London’s Metropolitan Police on Tuesday were treating the death as unexplained and have put counter-terrorism detectives in charge of the case “as a precaution because of associations that the man is believed to have had”.
There was no evidence to suggest a link to the March 4 poisoning of former spy Sergei Skripal and his daughter, police said.
Attorney Andrei Borovkov told Russian media outlets his client, Nikolai Glushkov, died but said he was unaware of the time and circumstances.
Glushkov was an associate of Boris Berezovsky, a Russian oligarch and Kremlin critic who died in London in 2013. An inquest failed to determine whether he had killed himself or died from foul play.
Reports in British and Russian media said Glushkov, who was in his late 60s, was found dead at his home in southwest London.
Police were investigating the “unexplained” death of a man found at a house in the New Malden area late Monday, but didn’t release a name saying formal identification had yet to take place.
Glushkov had worked for various Berezovsky enterprises, including the car factory AvtoVAZ and flagship Russian airline Aeroflot.
He was arrested in 1999 and put on trial for embezzling $7m from Aeroflot.

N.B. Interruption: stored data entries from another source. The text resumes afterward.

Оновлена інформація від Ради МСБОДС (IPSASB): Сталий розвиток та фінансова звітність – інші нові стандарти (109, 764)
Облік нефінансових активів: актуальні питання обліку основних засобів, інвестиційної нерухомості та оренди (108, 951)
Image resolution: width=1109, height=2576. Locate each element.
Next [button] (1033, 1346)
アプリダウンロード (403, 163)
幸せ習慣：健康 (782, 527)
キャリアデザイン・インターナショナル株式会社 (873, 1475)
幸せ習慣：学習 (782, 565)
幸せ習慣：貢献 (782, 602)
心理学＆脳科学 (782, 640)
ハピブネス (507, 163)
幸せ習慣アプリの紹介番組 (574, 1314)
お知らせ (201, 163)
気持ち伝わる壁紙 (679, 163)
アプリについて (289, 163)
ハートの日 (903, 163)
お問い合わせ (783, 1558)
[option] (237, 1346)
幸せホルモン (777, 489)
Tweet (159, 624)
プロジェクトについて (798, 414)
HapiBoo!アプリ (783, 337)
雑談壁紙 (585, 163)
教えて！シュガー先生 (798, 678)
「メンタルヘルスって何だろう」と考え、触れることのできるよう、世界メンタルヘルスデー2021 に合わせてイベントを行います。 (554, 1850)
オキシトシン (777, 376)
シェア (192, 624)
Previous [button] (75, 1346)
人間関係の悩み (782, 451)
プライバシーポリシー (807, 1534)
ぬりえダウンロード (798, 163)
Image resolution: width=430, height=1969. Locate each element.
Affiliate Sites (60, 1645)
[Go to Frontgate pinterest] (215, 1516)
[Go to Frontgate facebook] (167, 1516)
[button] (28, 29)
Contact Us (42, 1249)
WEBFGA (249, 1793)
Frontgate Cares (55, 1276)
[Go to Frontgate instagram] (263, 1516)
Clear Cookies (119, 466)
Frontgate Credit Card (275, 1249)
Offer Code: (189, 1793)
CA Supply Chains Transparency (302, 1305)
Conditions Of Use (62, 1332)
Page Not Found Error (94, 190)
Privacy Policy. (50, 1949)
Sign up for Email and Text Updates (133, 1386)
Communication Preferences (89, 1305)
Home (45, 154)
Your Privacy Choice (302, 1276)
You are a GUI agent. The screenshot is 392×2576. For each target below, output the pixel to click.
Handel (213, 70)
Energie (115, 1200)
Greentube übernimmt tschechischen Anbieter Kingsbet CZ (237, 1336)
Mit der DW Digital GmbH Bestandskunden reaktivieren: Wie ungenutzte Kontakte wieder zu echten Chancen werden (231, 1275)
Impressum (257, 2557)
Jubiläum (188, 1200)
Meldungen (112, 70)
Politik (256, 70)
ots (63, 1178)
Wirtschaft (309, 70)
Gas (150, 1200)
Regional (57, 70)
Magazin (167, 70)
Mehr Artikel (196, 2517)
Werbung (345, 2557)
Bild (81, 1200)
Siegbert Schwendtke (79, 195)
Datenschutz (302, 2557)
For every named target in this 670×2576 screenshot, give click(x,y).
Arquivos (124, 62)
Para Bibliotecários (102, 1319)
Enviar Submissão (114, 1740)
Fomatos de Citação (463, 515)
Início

In 2004, he was sentenced to three years and three months in prison, but released because of time served before and during his trial.
Russian media reported Glushkov was granted political asylum in Britain in 2010.
In 2017, a Moscow court reviewed Glushkov’s case and sentenced him in absentia to eight years for embezzling more than $122m from Aeroflot.
Last year, Glushkov appeared on a list published by the Russian embassy in London of Russians wanted for serious crimes that the UK had refused to extradite.
It said Russia had sought his extradition in 2015 “for committing a number of severe financial offences on the territory of Russia”, but the British government refused.